**RECORDS SHOWN**:

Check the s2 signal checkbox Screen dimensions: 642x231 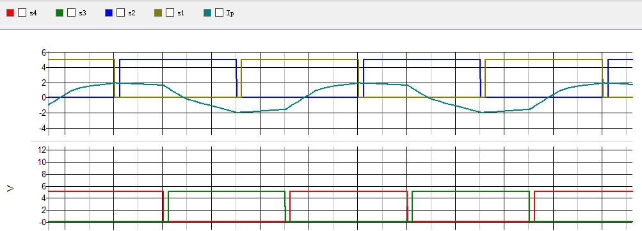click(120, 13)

* * *

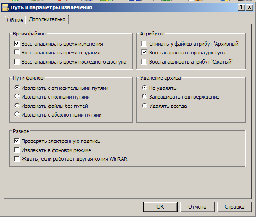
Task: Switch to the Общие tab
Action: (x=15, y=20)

--

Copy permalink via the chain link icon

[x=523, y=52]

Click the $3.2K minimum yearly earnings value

**TASK GOAL**: Rewrite the material between the lines holding "Copy permalink via the chain link icon" and "Click the $3.2K minimum yearly earnings value", inclusive, substituting "link symbol" for "chain link icon" and keeping everything else the same.

**SOLUTION FOR THIS PROBLEM**:
Copy permalink via the link symbol

[x=523, y=52]

Click the $3.2K minimum yearly earnings value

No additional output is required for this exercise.